**Problem:**
Repeat the lines from the line containing "Viewport: 1080px width, 596px height." up to and including the line containing "click(114, 463)", copying them precisely. Leave the pictures out of your answer.

**Supplied material:**
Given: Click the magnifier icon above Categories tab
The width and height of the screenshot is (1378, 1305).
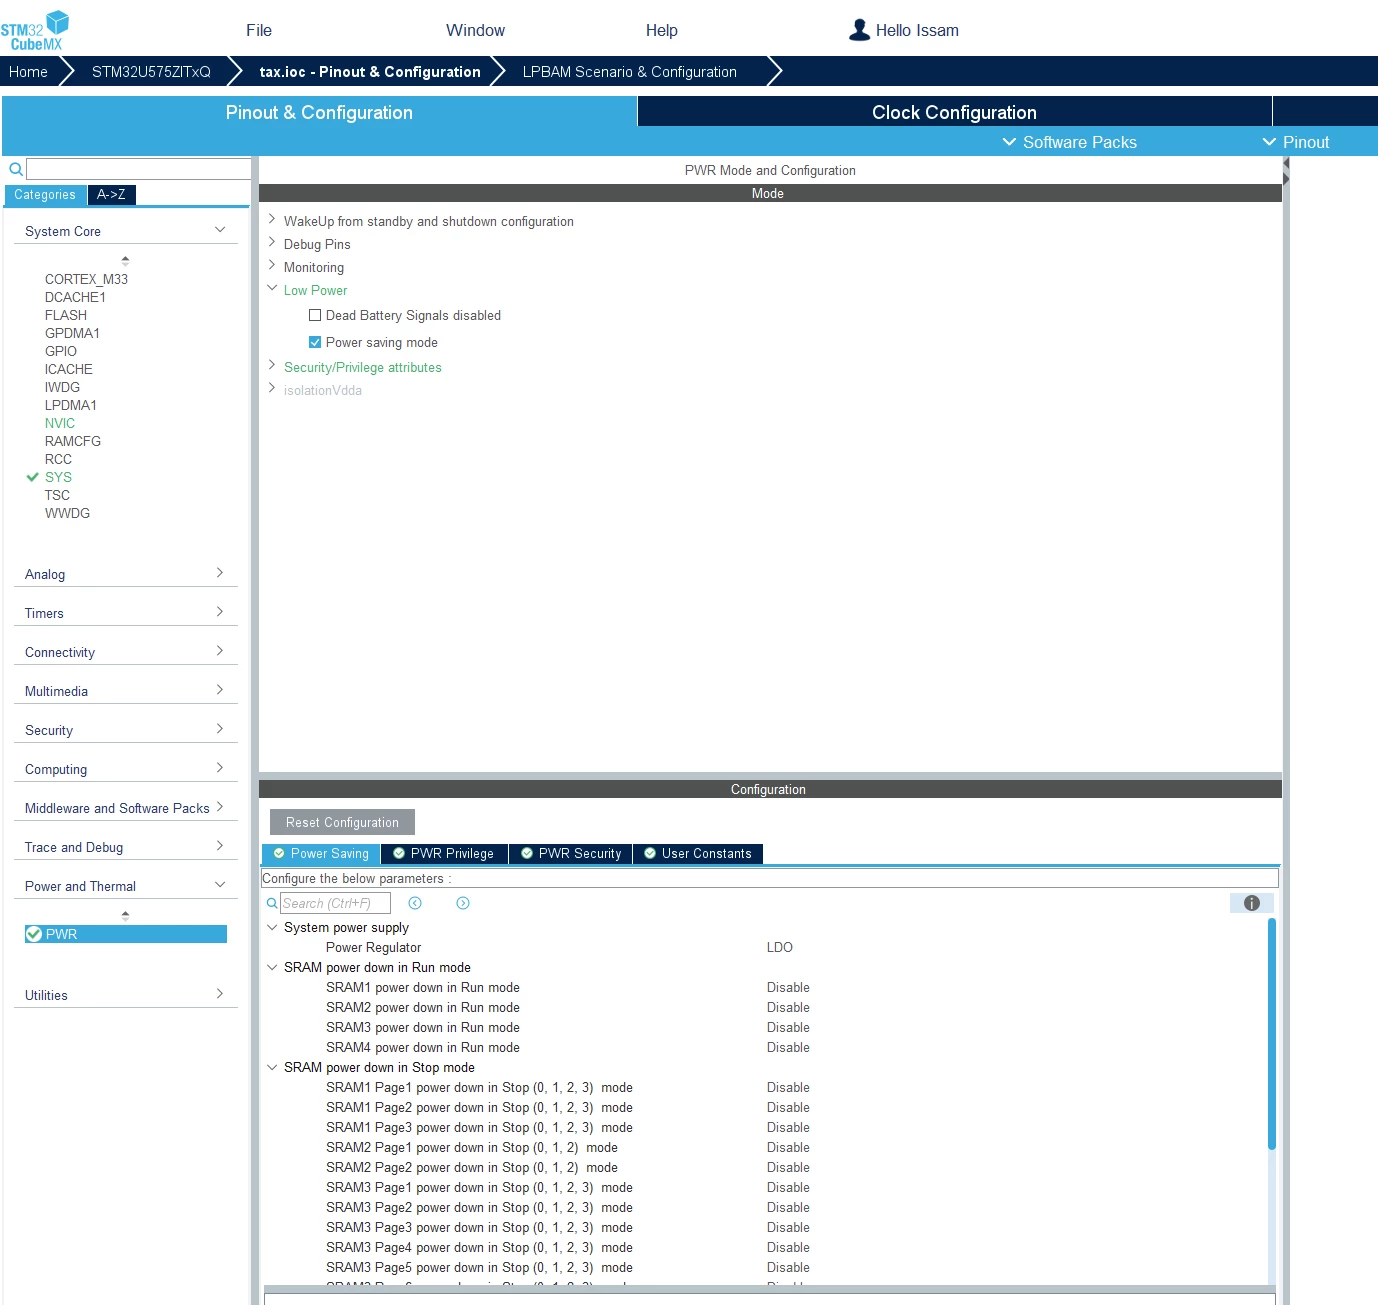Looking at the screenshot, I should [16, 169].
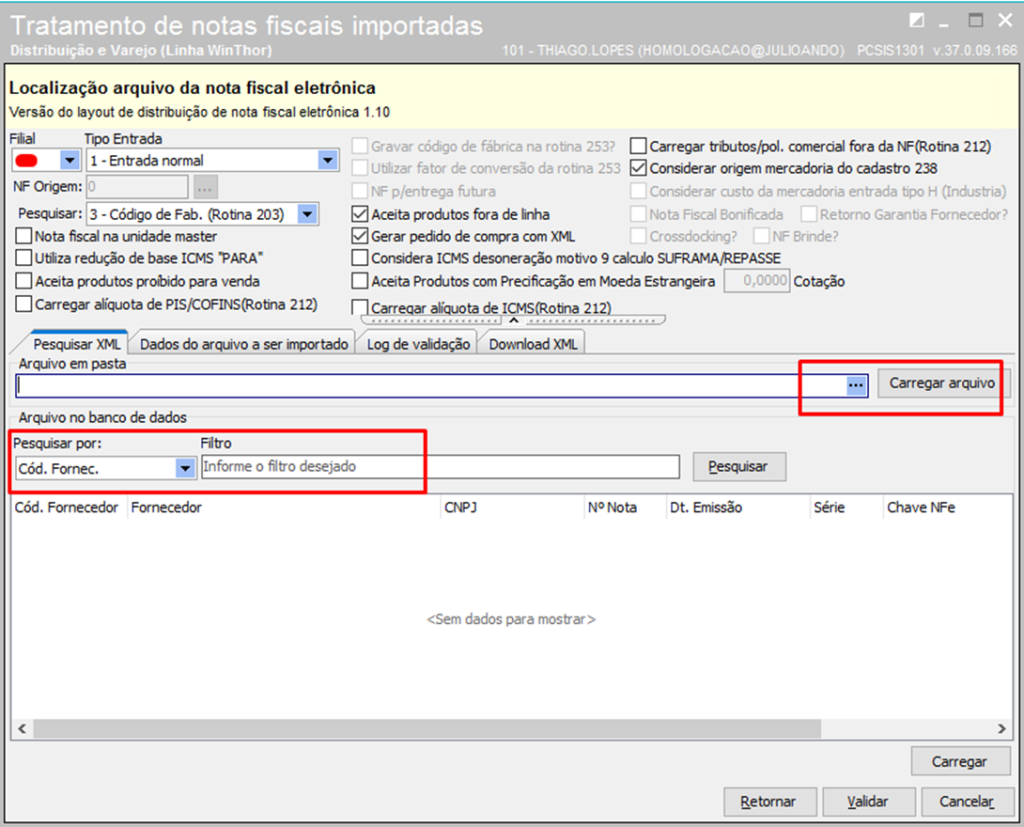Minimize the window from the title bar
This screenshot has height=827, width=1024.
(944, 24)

--

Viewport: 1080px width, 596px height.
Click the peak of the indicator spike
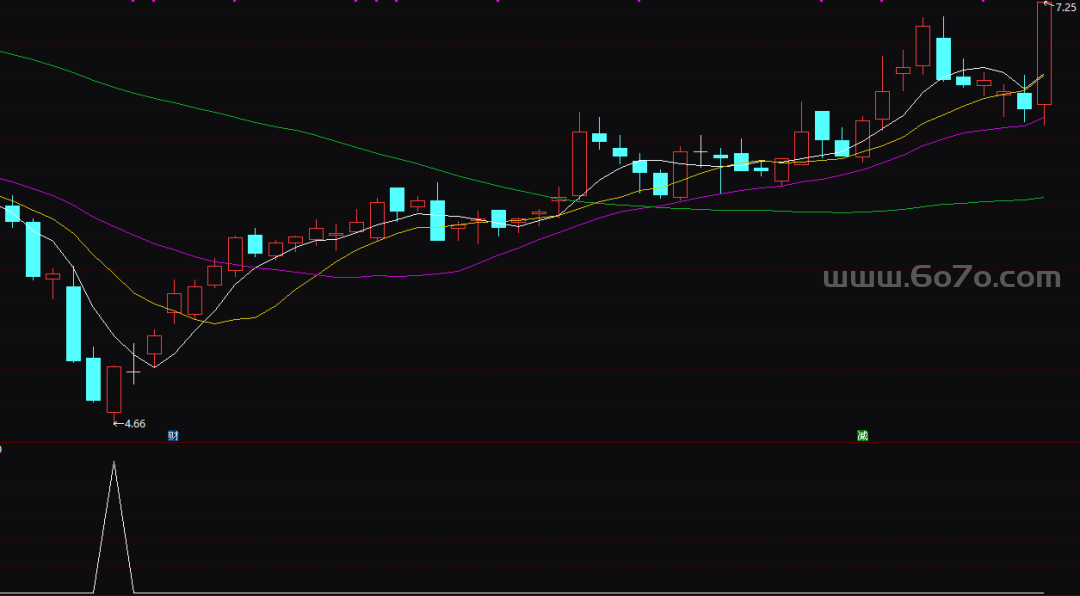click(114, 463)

**Response:**
Viewport: 1080px width, 596px height.
Click the peak of the indicator spike
click(114, 463)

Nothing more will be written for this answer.